→ 課題の要件:
A: 読解用本文のうち「まず、最初の1ヶ月は」で始まる段落を、主な事実を残したまま箇条書きにまとめてください。
B: 読解用本文に出てくる、数字を用いて年・月・日の長さを表した表現をすべて、登場順に書き出してください。

→ 読解用本文:
+-------+

大田元章さん「事故後、何年たっても飲酒運転による事故の被害者に対して、許されない過ちを犯した行為に、胸が張り裂けるような苦しみになります」

豊見城市の公民館で行われた飲酒運転根絶講演会。講師は自らの飲酒運転で事故を起こした体験を持つ男性で、現在、豊見城断酒会会長を務める大田元章さんです。

大田さんは15年前、酒を飲んで車を運転し、軽乗用車と衝突。軽乗用車の女性に大ケガを負わせました。

事故後も将来への不安から酒をたつことができず、さらに飲酒の量が増え、精神的にも不安定になり、その後、アルコール依存症と診断されました。

大田さん「酒を飲む喜びが生きがいみたいに感じた人生でしたから、いきなり依存症で、あなたは今後二度と飲めないですといわれても、受け入れられなかったですね」

ただ治療を受けても、また飲酒を繰り返す日々は続きます。

妻・房子さん「主人が、お酒が切れかかってくると幻覚を見るようになった。私が入院させなくなってから、自分で離脱と戦うわけですよね。部屋にこもって、三日ぐらい」

アルコール依存症はアルコール摂取を続けることによって、酒の量がコントロール出来なくなり、酒を飲まないと手の震えやイライラなど、身体的にも精神的にも障害が生じる状態です。一度かかると、完治することはありません。

大田さんは症状の悪化で、入院を余儀なくされました。

県の統計によれば、アルコール依存症で入院する人は過去5年、横ばい傾向にあります。

アルコール専門の治療を20年以上行っている糸満晴明病院。この病院では、断酒に向けての入院プログラムがあり、期間は2ヶ月半から3ヶ月を設定。

まず、最初の1ヶ月は完全に体内から酒を抜くために、投薬治療などで体調を回復させます。その後、医師のカウンセリングや入院患者同士で体験談を語り合い、お酒を飲まないための方法を見つけ出すのです。

プログラムの後半では、酒のない日常生活に慣れてもらうため、外出や外泊を許可しながら、退院に備えます。

+-------+

→ 提供された項目:
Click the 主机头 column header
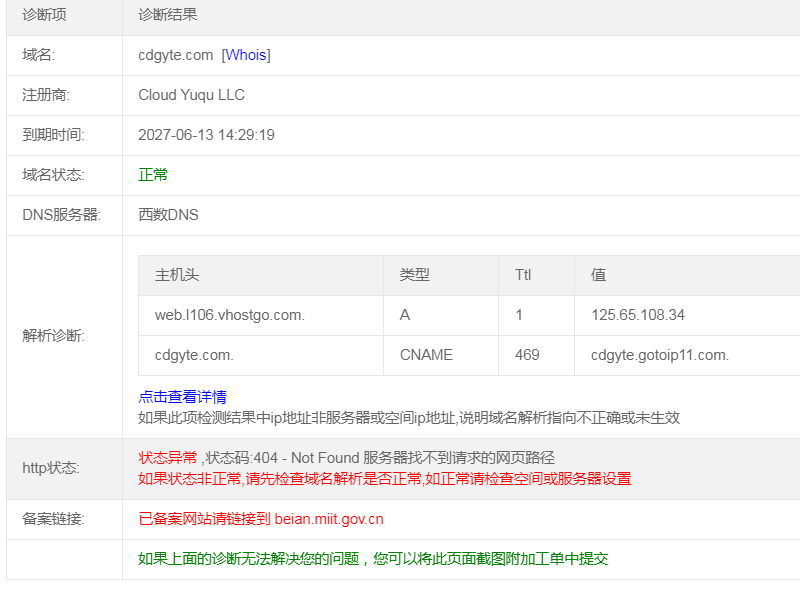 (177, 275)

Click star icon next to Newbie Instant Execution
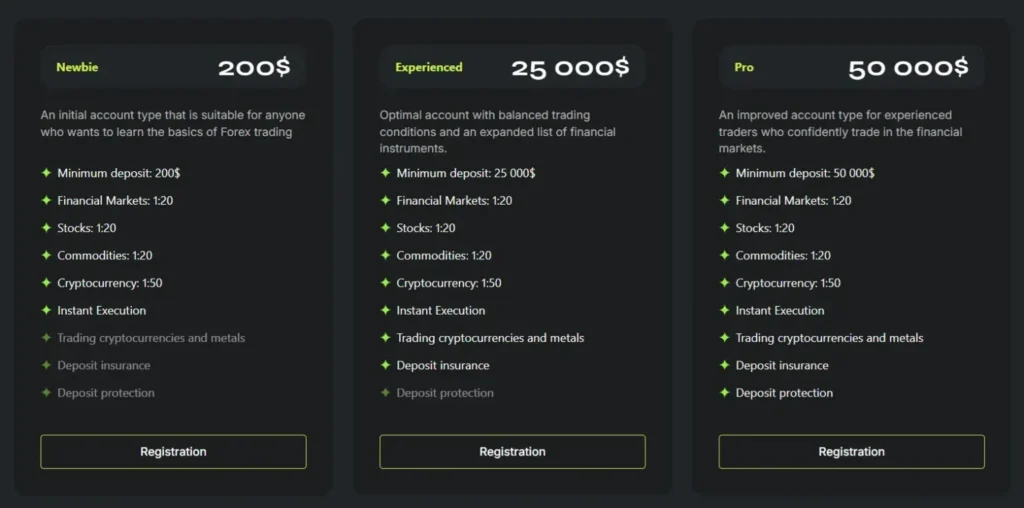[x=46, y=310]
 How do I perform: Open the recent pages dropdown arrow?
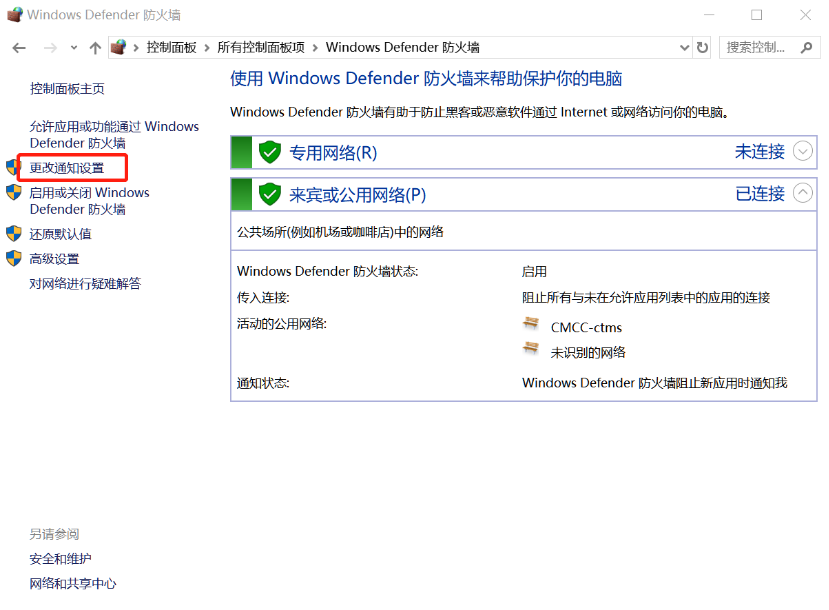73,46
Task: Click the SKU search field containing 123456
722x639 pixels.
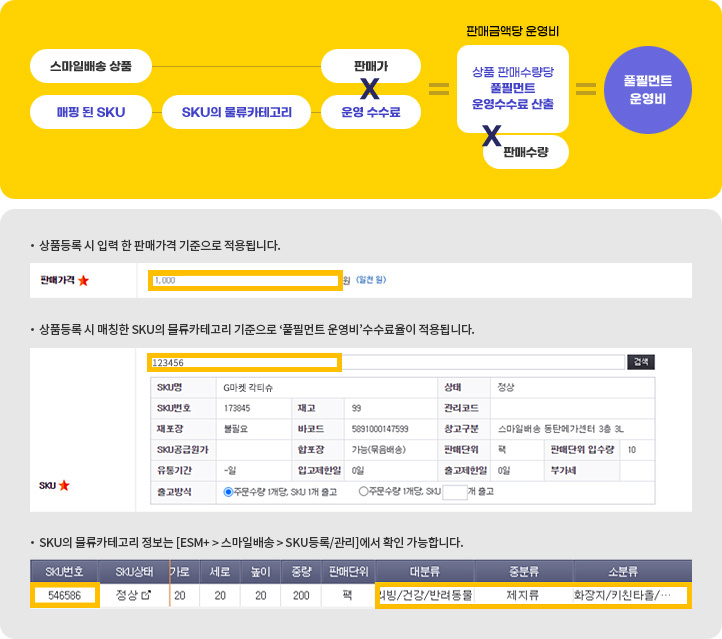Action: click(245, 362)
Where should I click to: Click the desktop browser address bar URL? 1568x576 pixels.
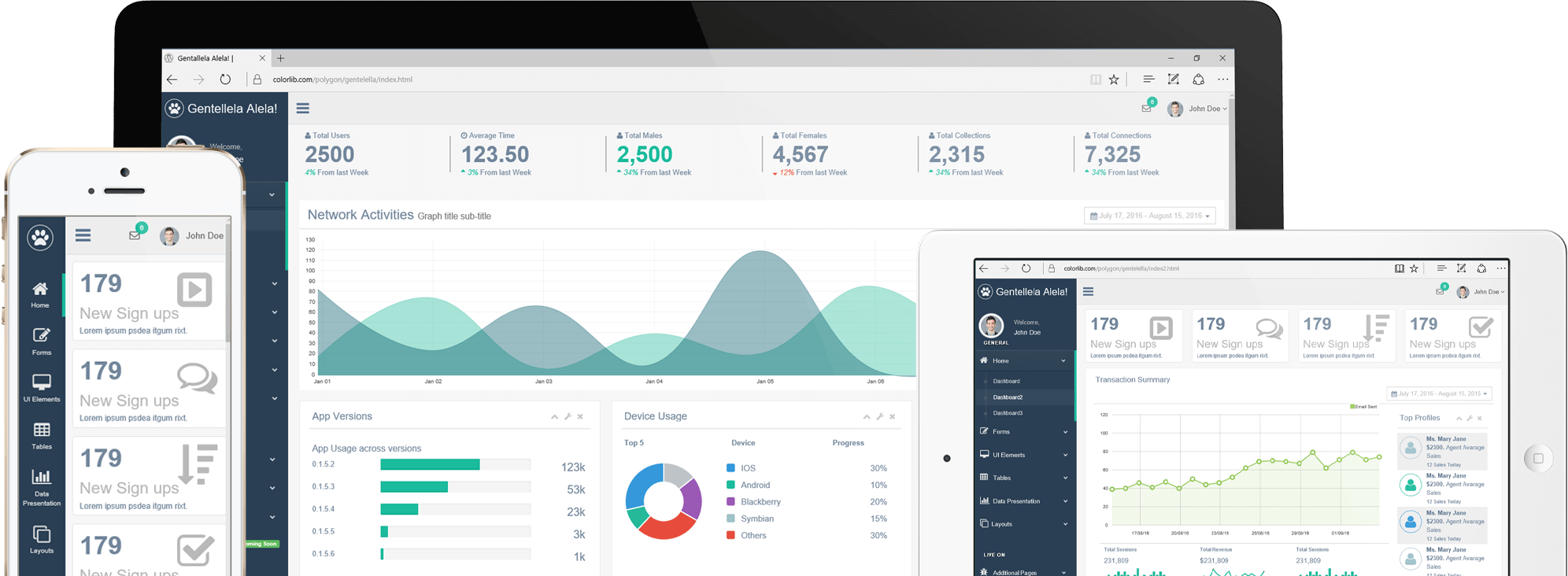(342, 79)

+-------+

→ 課題別の結果:
A:
- 最初の1ヶ月：投薬治療などで体調を回復させ、体内から酒を完全に抜く
- その後：医師のカウンセリングや入院患者同士の体験談の語り合いを通じて、酒を飲まないための方法を見つけ出す

B:
- 15年前
- 三日ぐらい
- 過去5年
- 20年以上
- 2ヶ月半から3ヶ月
- 最初の1ヶ月